(Dataset entries)
*** Begin section ***
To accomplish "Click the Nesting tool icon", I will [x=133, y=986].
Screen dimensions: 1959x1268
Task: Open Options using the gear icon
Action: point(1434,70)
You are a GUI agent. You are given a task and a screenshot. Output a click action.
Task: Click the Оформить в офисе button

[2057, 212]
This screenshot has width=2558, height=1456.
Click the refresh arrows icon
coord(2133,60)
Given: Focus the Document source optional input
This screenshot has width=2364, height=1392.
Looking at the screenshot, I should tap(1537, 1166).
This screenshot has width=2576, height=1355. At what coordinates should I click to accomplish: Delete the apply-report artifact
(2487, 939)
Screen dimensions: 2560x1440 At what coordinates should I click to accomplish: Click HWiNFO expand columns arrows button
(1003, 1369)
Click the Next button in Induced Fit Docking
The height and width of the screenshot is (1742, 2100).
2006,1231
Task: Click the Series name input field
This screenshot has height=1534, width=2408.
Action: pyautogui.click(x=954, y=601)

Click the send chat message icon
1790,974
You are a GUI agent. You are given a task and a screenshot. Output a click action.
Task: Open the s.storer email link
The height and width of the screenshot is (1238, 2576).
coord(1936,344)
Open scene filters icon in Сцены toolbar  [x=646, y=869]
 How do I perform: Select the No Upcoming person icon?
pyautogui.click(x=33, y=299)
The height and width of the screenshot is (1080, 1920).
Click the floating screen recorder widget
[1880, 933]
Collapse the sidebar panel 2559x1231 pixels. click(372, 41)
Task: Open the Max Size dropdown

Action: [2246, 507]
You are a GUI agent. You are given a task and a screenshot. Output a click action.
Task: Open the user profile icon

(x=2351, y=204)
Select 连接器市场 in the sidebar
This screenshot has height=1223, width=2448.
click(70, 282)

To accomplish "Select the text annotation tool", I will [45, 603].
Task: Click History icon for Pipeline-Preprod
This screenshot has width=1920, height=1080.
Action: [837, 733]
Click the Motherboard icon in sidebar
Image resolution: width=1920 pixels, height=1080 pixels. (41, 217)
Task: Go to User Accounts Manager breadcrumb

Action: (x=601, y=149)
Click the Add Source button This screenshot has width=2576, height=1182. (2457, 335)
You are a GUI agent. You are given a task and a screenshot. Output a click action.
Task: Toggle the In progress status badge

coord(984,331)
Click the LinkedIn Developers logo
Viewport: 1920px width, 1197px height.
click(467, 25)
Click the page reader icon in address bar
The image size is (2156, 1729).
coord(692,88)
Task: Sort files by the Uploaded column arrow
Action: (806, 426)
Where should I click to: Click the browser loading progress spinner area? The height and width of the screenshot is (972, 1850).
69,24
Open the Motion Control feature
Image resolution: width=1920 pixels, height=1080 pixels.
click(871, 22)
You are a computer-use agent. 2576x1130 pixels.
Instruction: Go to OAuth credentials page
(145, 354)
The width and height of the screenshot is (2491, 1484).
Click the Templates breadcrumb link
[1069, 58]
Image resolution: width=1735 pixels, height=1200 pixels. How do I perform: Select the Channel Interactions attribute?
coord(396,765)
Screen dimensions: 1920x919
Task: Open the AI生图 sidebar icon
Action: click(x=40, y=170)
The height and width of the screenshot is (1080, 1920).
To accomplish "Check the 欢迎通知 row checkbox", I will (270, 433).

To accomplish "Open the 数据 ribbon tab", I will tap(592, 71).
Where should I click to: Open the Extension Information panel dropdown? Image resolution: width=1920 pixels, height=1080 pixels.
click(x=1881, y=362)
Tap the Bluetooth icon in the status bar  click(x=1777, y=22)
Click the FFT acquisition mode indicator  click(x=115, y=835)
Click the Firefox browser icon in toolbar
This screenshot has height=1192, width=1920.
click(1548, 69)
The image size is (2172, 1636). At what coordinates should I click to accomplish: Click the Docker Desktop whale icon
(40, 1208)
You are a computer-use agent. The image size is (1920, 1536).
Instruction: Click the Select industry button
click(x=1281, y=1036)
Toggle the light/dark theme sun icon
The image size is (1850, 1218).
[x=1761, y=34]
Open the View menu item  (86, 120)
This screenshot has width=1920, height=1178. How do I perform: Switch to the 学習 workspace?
*** End section ***
Work to complete:
Using the records above, copy exactly the lines from the one containing "Click the Firefox browser icon in toolbar" through the last, inclusive, and nothing else.

Completed task:
Click the Firefox browser icon in toolbar
This screenshot has height=1192, width=1920.
click(1548, 69)
The image size is (2172, 1636). At what coordinates should I click to accomplish: Click the Docker Desktop whale icon
(40, 1208)
You are a computer-use agent. The image size is (1920, 1536).
Instruction: Click the Select industry button
click(x=1281, y=1036)
Toggle the light/dark theme sun icon
The image size is (1850, 1218).
[x=1761, y=34]
Open the View menu item  (86, 120)
This screenshot has width=1920, height=1178. How do I perform: Switch to the 学習 workspace?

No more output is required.